For me there was only one option; to regroup. With that end in mind, I realized a further problem: my horse had gone. By now, I had pretty much come to the conclusion that it was the Oprichniki who had won the previous night's conflict, so it must have been they who had taken my horse – left my sword, but taken my horse. Sadly, this all seemed to fit. With a sword I could defend myself, but without a horse there was little chance that I could catch up and interfere with them. It was still difficult, however, to fathom why it was they wanted rid of me. Certainly from what I had seen they were immensely capable in close-quarter combat, but I was hardly so useless as to be a hindrance to them. There was something about them that they wanted to keep from us. Some secret way of fighting that was so effective that they had to keep it to themselves. And, as far as I could guess, Dmitry knew what it was.

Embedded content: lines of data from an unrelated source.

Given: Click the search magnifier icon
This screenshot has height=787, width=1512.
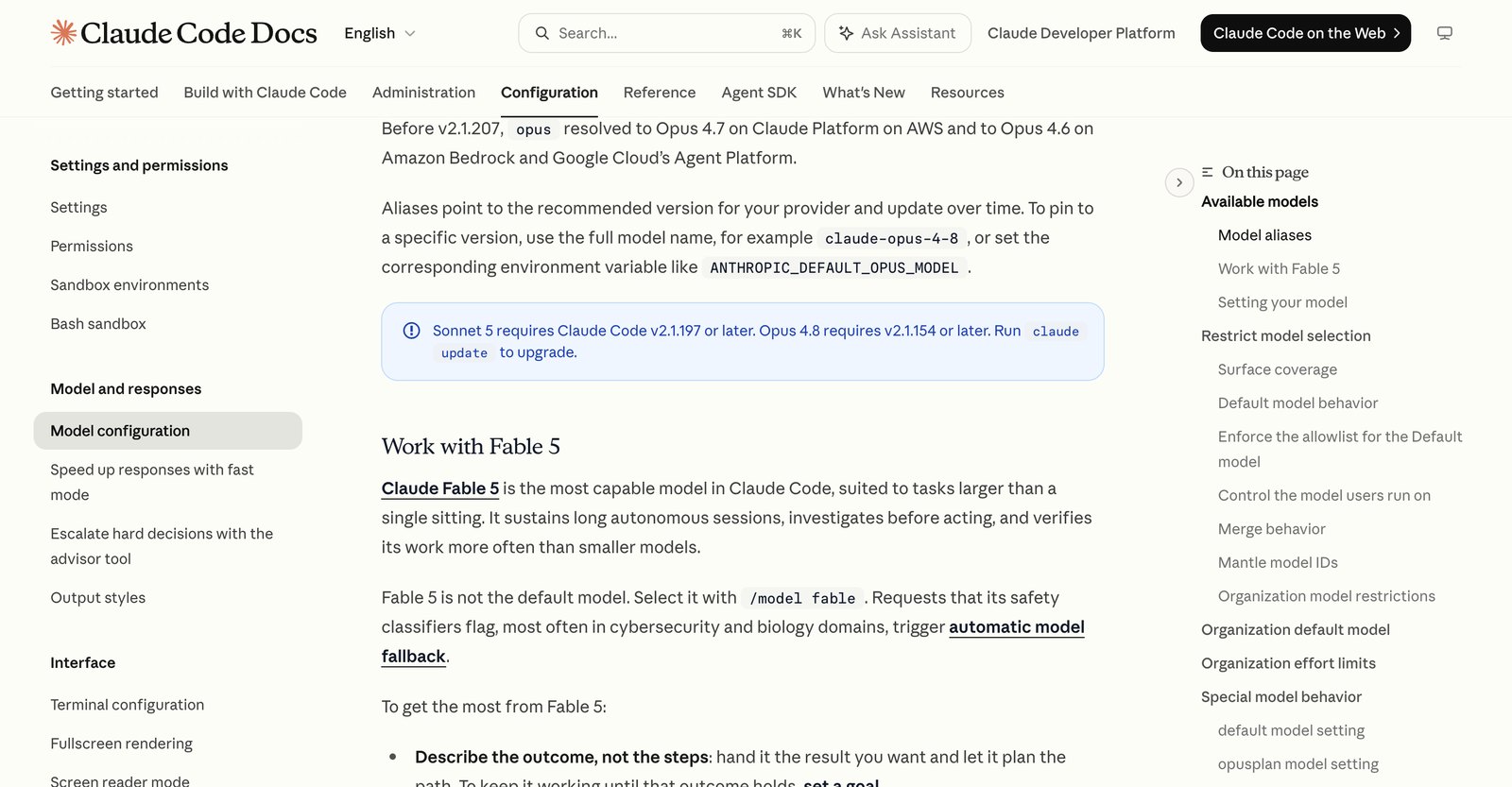Looking at the screenshot, I should tap(542, 33).
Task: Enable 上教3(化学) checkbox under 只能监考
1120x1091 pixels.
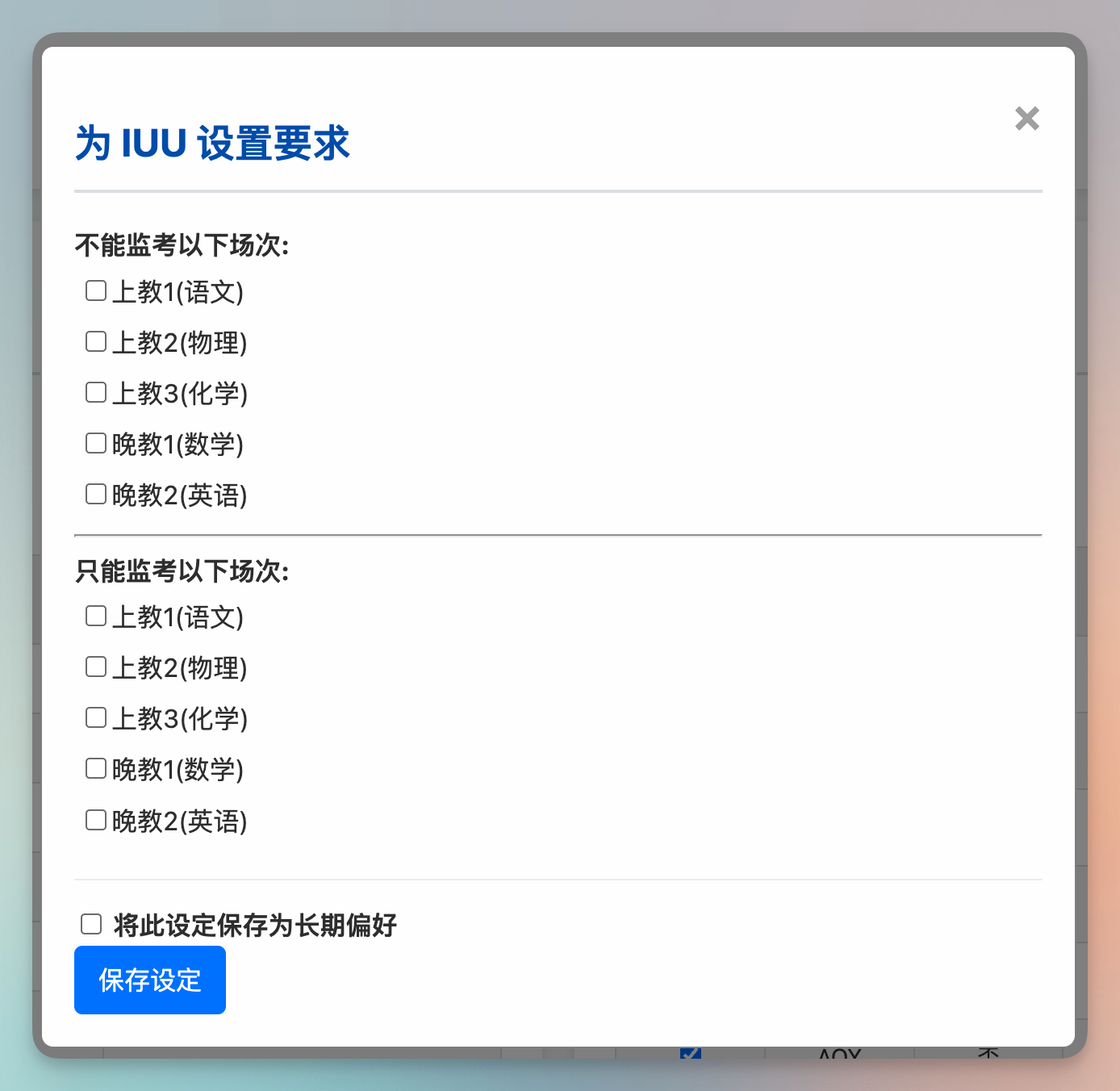Action: point(96,718)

Even so, there was little to be gained by standing there worrying about it. I had a long journey back east ahead of me, alone and on foot.
The first issue I had to deal with was that our next appointed meeting place (decided on the presumption that the French would still be advancing, which they were) was in Goryachkino, to the north of the main Smolensk to Moscow road – the very road along which Bonaparte and his army were now advancing and which I was currently south of. I had two options. Either I could head east as rapidly as possible and then cut across the road ahead of the French or I could go across the road west of Gzatsk, behind the French, hoping to evade their rearguard, and set off east from there.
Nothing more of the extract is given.